= Exercise brief =
Rewrite the lines as a numbered list, beginning at the line that contains "Screen dimensions: 574x628" and continuing through the last of the rows below, with no blank lines and no pictures.

** START Records for this task **

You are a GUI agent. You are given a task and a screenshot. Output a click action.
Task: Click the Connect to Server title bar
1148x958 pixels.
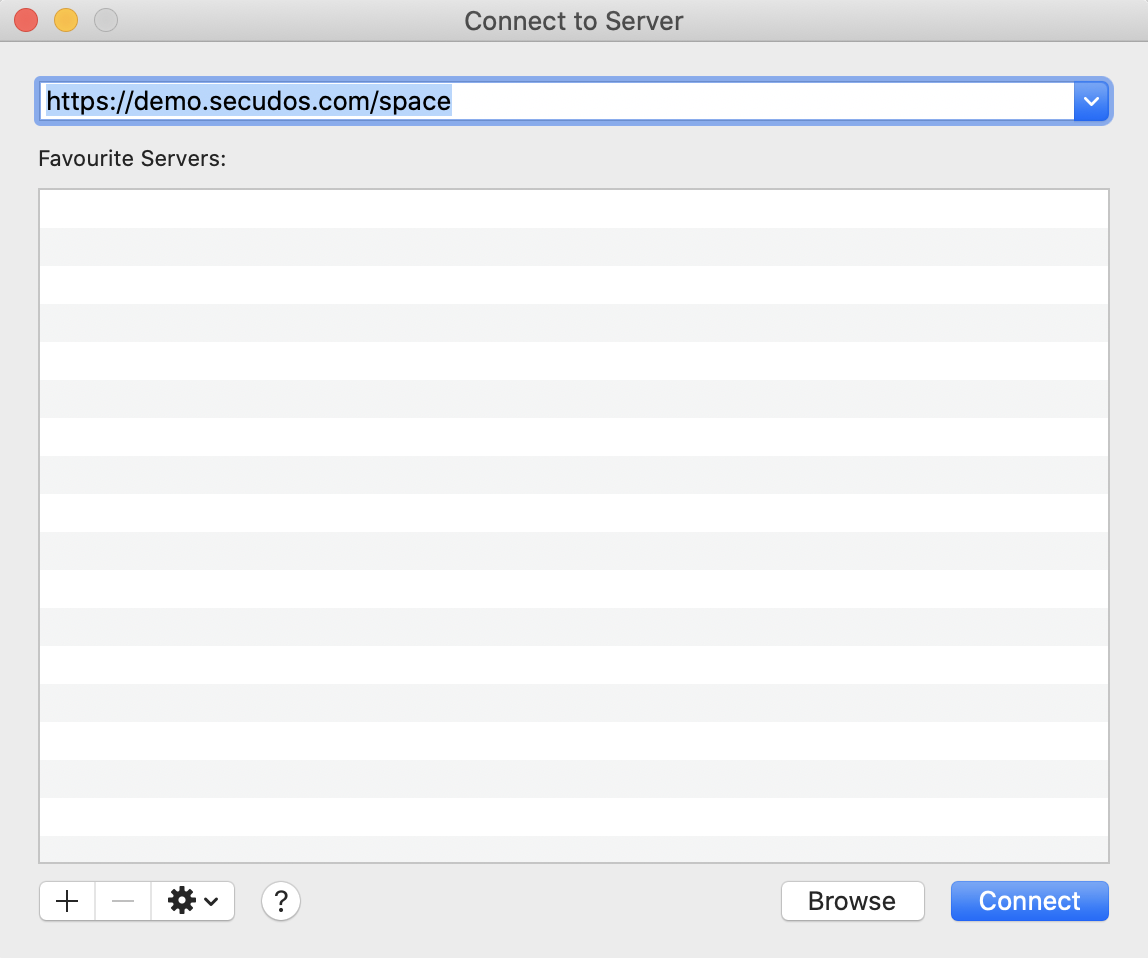pyautogui.click(x=573, y=21)
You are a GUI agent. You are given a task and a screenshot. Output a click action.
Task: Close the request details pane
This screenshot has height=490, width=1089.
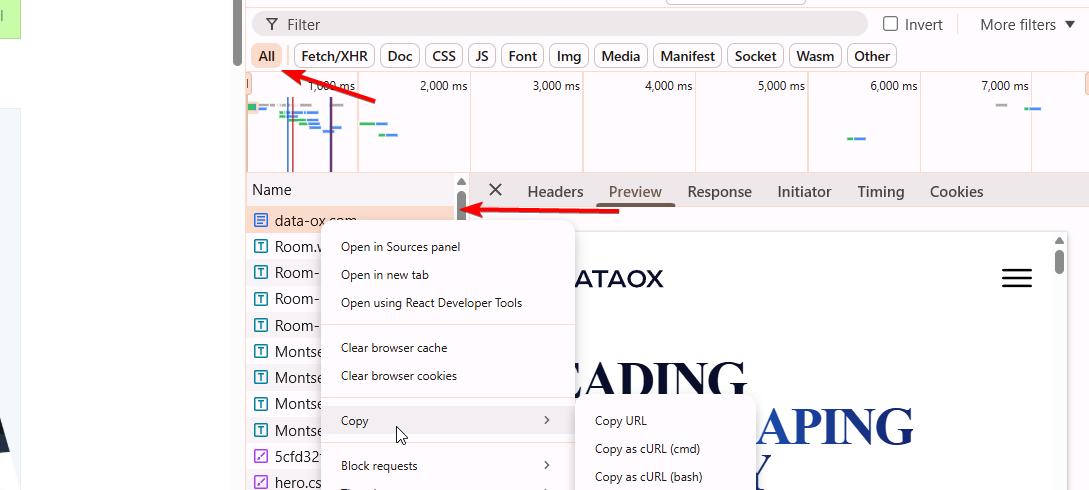[495, 190]
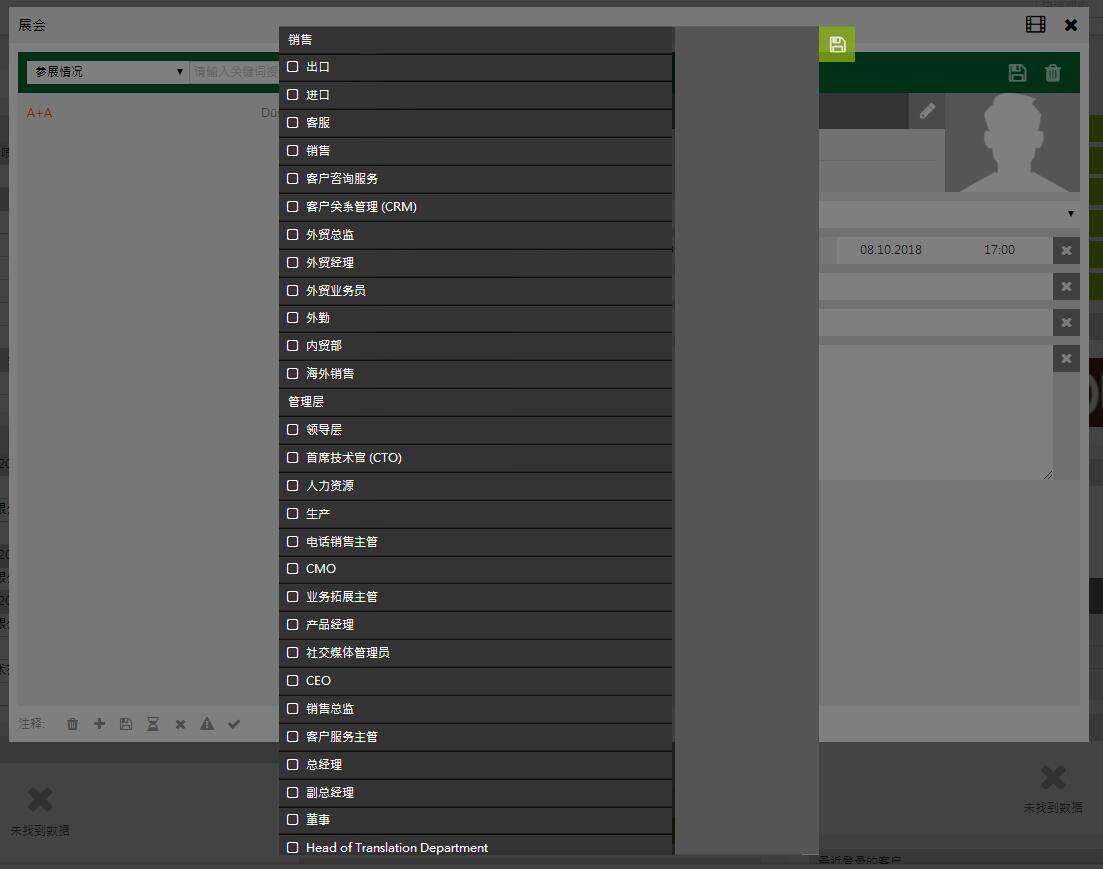Click the A+A entry in left list
Viewport: 1103px width, 869px height.
(40, 113)
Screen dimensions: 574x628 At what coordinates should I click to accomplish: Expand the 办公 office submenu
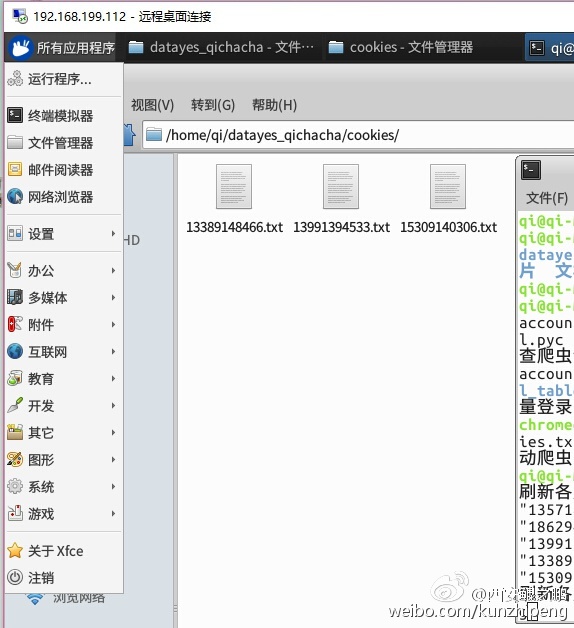(64, 271)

** END Records for this task **

= Final result =
1. Screen dimensions: 574x628 At what coordinates should I click to accomplish: Expand the 办公 office submenu
2. (64, 271)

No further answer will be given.